Где-то в глубинах сознания у Дмитрия Даниловича гнездилась мысль о том, что нелегкое прощание крестьянства с прошлым и слияние их земельных наделов, скота и плугов в общие хозяйства неизбежны, неотвратимы и что партия коммунистов не стала бы вредить своему делу и самой себе, объявив, что коллективизация и есть та единственная дорога, по которой надо идти. Дмитрий Данилович видел, что даже в отстающем огнищанском колхозе все поля вспаханы тракторами, засеяны тракторными сеялками, что пришла пора, когда хлеборобу-единоличнику, будь он хоть семи пядей во лбу, уже нельзя состязаться с силой мощной машины, которая заменит и быка, и коня, и сотни человеческих рук.
И все же глухие сомнения не давали Дмитрию Даниловичу покоя. Те неполадки, которые он видел в колхозе — неряшливо вспаханные, заросшие сорняками поля, худые, нечищеные коровы и телята, раскиданная по всему колхозному двору, затоптанная грязью солома, задубевшая, не видевшая дегтя конская упряжь — все это раздражало его…
Возвращаясь с поля, он решил зайти к Илье Длугачу и застал у него председателя колхоза Демида Плахотина. Оба они сидели у стола. На столе стояла начатая бутылка водки, горкой высилось крупно нарезанное сало.
— Прошу, прошу к нашему шалашу, — обрадовался Длугач, увидев Дмитрия Даниловича. — А мы вот с Демидом воскресный день провожаем. Так что садись, товарищ фершал, не побрезгуй нашей компанией.
Дмитрий Данилович присел к столу, выпил полстакана водки. Помолчав, он рассказал обо всем, что видел в балке, потом спросил, хмуро усмехаясь:
— Чего ж вы думаете делать, два председателя? Или вы не замечаете, что поля единоличников обрабатывались лучше, чем обрабатывает их колхоз? Ведь глядеть на эти колхозные поля совестно!
Длугач молча повертел в руках пустой стакан. Демид Плахотин достал папиросу, не зажигая, размял ее обкуренными пальцами.

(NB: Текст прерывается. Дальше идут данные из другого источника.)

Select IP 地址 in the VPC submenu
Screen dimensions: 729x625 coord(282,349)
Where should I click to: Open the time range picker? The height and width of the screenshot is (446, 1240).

— Видишь ли, Данилыч, — сказал он, — все эти недочеты мы знаем. Может, и не все, но знаем, они нам ведомы. Ты, конечное дело, задаешь законный вопрос: почему же, дескать, организованный Советской властью колхоз трудится так себе, тяп-ляп, а поля в этом самом колхозе хуже, пендели у доколхозных огнищан были? Да допрежь всего потому, милый ты мой фершал, что из темной мужицкой головы не дюже легко старую дурь вытравить. Наш мужик, он до своего поля веками был припаян. Вот на колхозном-то поле он и трудится ни шатко ни валко, абы день до вечера, потому что одна думка его терзает: на кой, мол, хрен я буду жилы из себя вытягивать, ежели хлебец не в мой закром засыпают, а в общий амбар? Терзается он так, дурошлеп, а того не понимает, что труд его не только для всех предназначен, но и для него самого…
Хмурый, обозленный Длугач разлил по стаканам водку.
— То, чего тебе объяснил председатель колхоза, еще не все, товарищ Ставров, — сказал он и звякнул стаканом о стакан Дмитрия Даниловича. — Тут надо взять во внимание и кулацкую агитацию, которая сбивала мужика с толку, и то, что трактористов у нас кот наплакал, а те, что есть, подготовлены плохо, какие-то краткосрочные курсы покончали. — Он залпом выпил водку, кривясь закусил соленым огурцом и похлопал по плечу Плахотина: — Окромя того, Демид, надо признать, что самого главного ты Данилычу не разъяснил.
— Чего это? — спросил захмелевший Плахотин.